▶ **TRECHO DO TEXTO**
Em Ela Disse, Jodi Kantor e Megan Twohey se concentram principalmente sobre essa linha temporal para contar os bastidores da primeira reportagem que expôs as muitas décadas em que Harvey Weinstein se valeu de sua posição de poder para violar e silenciar mulheres sem sofrer qualquer consequência. As jornalistas trazem em seu livro os ataques de Trump às “fake news do New York Times” como pontapé inicial, e o verdadeiro périplo emocional da Dra. Ford como fechamento, a fim de explorar de maneira um pouco mais ampla o cenário em que sua reportagem se insere, mas é principalmente sobre o próprio fazer do jornalismo investigativo que reflete a maior parte dos capítulos. O trabalho, elas parecem insistir, pode até levar seu nome no cabeçalho, mas conta com muitas outras presenças invisíveis para garantir que seja cuidadoso, preciso, seguro para as fontes. E se ao jornalista cabe reportar com cuidado e seriedade, o livro também reforça o papel essencial das fontes — não só das muitas mulheres que romperam o silêncio sobre as violências que sofreram, mas daqueles que, como testemunhas, tinham o poder de fortalecer seus relatos, que inevitavelmente seriam questionados no momento em que se tornassem públicos. Ela Disse explora de forma bastante minuciosa o funcionamento do jornalismo investigativo e a carga de energia e tempo que ele demanda para que seja bem feito e possa, enfim, trazer impactos positivos. Ainda é cedo para dizer se as mudanças que o final daquele ano de 2017 parecia prometer já se concretizaram ou ainda se concretizarão, mas as jornalistas, através dos fatos subsequentes que reúnem no livro, parecem ter esperança para o futuro, apesar de tudo. — Comprar!

Enfim, Capivaras, Luisa Geisler  

Por Mia

“Vamos entrar no mato atrás de uma capivara potencialmente roubada, vamos no sentido contrário da civilização, que na verdade não é civilização, às dez da noite. Nenhuma ideia parece boa e essa é a pior de todas. Abro um sorriso.”

Não sei exatamente o que eu esperava ao ler Enfim, Capivaras, mas certamente não era o que encontrei. Pensei que seria um Young Adult (YA) brasileiro divertido e descontraído, o que ele é, mas não imaginei que deixaria uma marca tão forte na literatura nacional deste ano. Isso aconteceu porque, para além de ser uma história verdadeiramente escrita para o público jovem, sem apelos à moral ou lições, o livro foi censurado em uma Feira do Livro no interior do RS. O motivo? Palavrões e bebidas alcoólicas. O ano é 2019 e as pessoas estão cada vez mais conservadoras — ao ponto de acharem que jovens não bebem nem falam palavrões. Ver Luisa Geisler, uma escritora incrível, ser censurada definitivamente foi um dos momentos mais sombrios para a literatura na história recente do país. Mas, ao mesmo tempo, foi incrível ver a mobilização das pessoas contra a censura, o que acabou transformando a capivara fujona em símbolo de resistência.

▶ **SEÇÃO DE DADOS**
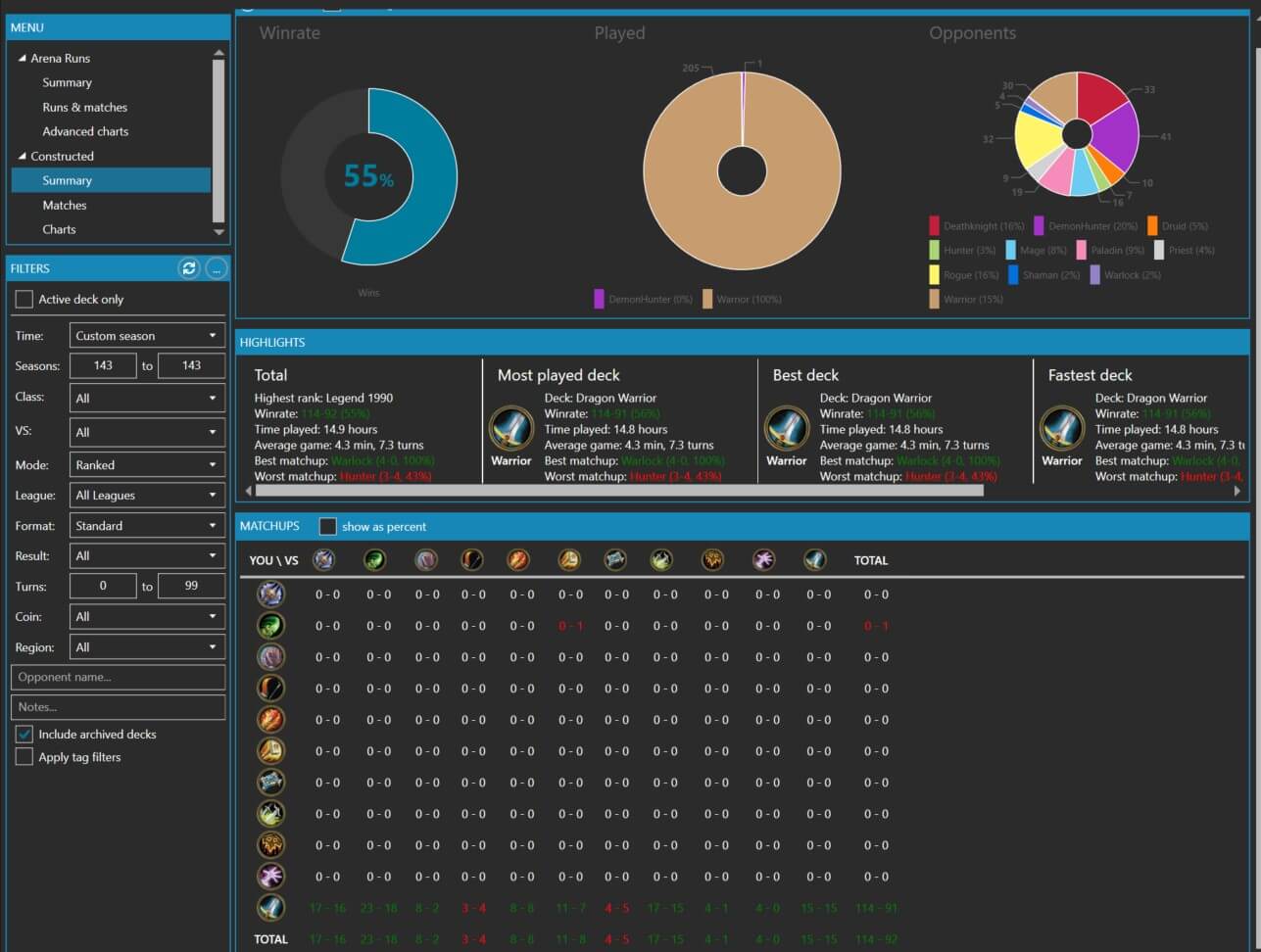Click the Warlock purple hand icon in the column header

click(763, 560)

▶ **OBJETIVO PROPOSTO 1**
Responda, com base no trecho de resenhas de livros:
(a) Quais jornalistas escreveram Ela Disse?
(b) Em que evento Enfim, Capivaras foi censurado?
(c) Que motivos são apontados para essa censura?
▶ **OBJETIVO PROPOSTO 2**
Redija a continuação do trecho de resenhas de livros, partindo da última frase apresentada.
O material não tem qualquer participação nesta atividade.

▶ **RESPOSTA REDIGIDA 1**
(a) Jodi Kantor e Megan Twohey.
(b) Em uma Feira do Livro no interior do RS.
(c) Palavrões e bebidas alcoólicas.

▶ **RESPOSTA REDIGIDA 2**
Tirando uma eventual bebida e uns palavrões bem merecidos, Enfim, Capivaras é uma história simples e, justamente por isso, funciona muito bem. Através de 12 capítulos, cada um sob o ponto de vista de um personagem e durante uma hora específica, conhecemos o desenrolar da fatídica noite em que Vanessa, Nick, Zé Luís e Léo se reuniram para procurar a capivara perdida de Dênis, um amigo pero no mucho que vivia inventando histórias para parecer mais interessante aos olhos alheios. Falando sobre adolescentes reais, escolhas, descobertas e laços que podem não durar muito, mas nos marcam para sempre, o livro é perfeito para jovens que querem se sentir verdadeiramente representados. — Comprar!

Floresta dos Medos, Emily Carroll

Por Thay

“Ah, mas você precisa viajar pela floresta de novo e de novo… — disse uma sombra na janela. — E você precisa ter a sorte de evitar o lobo todas as vezes… Mas o lobo… o lobo só precisa da sorte de encontrá-la uma vez.”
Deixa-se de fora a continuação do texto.